Belgique

Taper sur le clou, encore et encore. La Fédération des entreprises de Belgique (FEB) profite de la 17e édition de la semaine de la mobilité européenne pour "rappeler à quel point il est urgent d’agir à ce sujet"

Car, dit-elle, "les chiffres parlent d’eux-mêmes : 50 % des employeurs reconnaissent avoir des problèmes de mobilité et la congestion coûte chaque année à peu près 2 % du PIB".

"Par rapport à l’an dernier, un seul constat s’impose : nous avons de nouveau perdu un an. Il serait dès lors opportun d’élaborer un plan de mobilité global lors de la formation du gouvernement après les élections régionales et fédérales.
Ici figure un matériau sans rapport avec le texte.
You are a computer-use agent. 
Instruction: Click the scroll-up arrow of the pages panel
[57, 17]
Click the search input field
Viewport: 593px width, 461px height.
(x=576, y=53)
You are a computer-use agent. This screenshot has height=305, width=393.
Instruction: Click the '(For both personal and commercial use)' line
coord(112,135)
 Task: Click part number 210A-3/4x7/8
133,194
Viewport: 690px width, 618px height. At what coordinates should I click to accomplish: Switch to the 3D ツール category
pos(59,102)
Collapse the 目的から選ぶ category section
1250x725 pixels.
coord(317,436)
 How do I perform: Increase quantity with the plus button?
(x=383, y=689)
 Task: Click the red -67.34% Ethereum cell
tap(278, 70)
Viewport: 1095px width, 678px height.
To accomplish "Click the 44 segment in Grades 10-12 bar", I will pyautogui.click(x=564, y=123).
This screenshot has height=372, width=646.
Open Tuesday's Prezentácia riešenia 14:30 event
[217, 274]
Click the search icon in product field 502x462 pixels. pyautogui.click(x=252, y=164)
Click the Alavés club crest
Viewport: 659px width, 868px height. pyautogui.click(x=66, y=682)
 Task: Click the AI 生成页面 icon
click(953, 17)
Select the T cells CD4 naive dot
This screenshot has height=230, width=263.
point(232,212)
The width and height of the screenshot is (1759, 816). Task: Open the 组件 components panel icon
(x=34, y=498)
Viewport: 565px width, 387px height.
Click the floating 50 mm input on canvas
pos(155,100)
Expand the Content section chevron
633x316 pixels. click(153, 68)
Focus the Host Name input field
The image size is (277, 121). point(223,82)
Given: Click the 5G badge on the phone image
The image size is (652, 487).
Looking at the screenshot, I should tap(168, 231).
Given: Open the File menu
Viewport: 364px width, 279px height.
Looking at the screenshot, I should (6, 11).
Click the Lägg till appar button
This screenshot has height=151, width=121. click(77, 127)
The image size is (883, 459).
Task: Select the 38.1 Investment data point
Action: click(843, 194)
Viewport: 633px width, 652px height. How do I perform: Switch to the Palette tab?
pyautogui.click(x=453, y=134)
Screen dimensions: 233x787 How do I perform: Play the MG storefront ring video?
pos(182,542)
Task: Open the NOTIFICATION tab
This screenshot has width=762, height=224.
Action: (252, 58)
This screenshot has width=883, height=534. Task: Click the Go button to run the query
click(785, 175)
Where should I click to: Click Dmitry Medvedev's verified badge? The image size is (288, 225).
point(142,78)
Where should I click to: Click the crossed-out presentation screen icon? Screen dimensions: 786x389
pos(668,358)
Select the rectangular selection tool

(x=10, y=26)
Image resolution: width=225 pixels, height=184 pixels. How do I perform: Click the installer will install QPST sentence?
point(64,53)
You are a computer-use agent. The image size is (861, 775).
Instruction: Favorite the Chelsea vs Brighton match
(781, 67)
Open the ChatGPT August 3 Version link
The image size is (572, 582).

En effet, le problème des embouteillages en Belgique ne pourra être réglé par une seule mesure. À court terme, il faut obtenir quelques quick wins , comme une approbation rapide du budget mobilité par le Parlement", estime Pieter Timmermans, administrateur-délégué de la FEB.

Autoroutes à vélo

La FEB a donné la parole le mois dernier à 1 000 employés et 462 employeurs, via une enquête Ivox, afin de mettre en avant le "top 3 des solutions" à apporter aux problèmes de mobilité.

Vient en tête des solutions (73,6 % pour les employeurs et 55 % pour les employés) le besoin d’investissements dans les infrastructures. Et la FEB de rappeler que les investissements dans les infrastructures publiques ont drastiquement baissé, de 4,5 % du PIB à "seulement 2 % aujourd’hui, entraînant une dégradation de celles-ci". Il ne faut pas, à ses yeux, se contenter de remettre en état des anciennes routes, mais aussi mettre l’accent sur les infrastructures nouvelles comme le RER, des autoroutes à vélo ou encore des parkings afin de décongestionner les villes.

Deuxième solution : augmenter et améliorer l’offre de transports publics (63,2 % des employeurs et 68,3 % des employés), sachant qu’un moyen de transport comme le tram n’est pas utilisé par une majorité des employeurs et des employés. Le train reste le moyen de transport public le plus utilisé alors que 32 % des travailleurs et 38 % des employeurs ne le prennent jamais. L’enquête révèle également que la majorité des personnes sondées ignoraient totalement les motifs de "plusieurs grèves" à la SNCB.

Troisième axe : encourager et faciliter le télétravail et les horaires flexibles.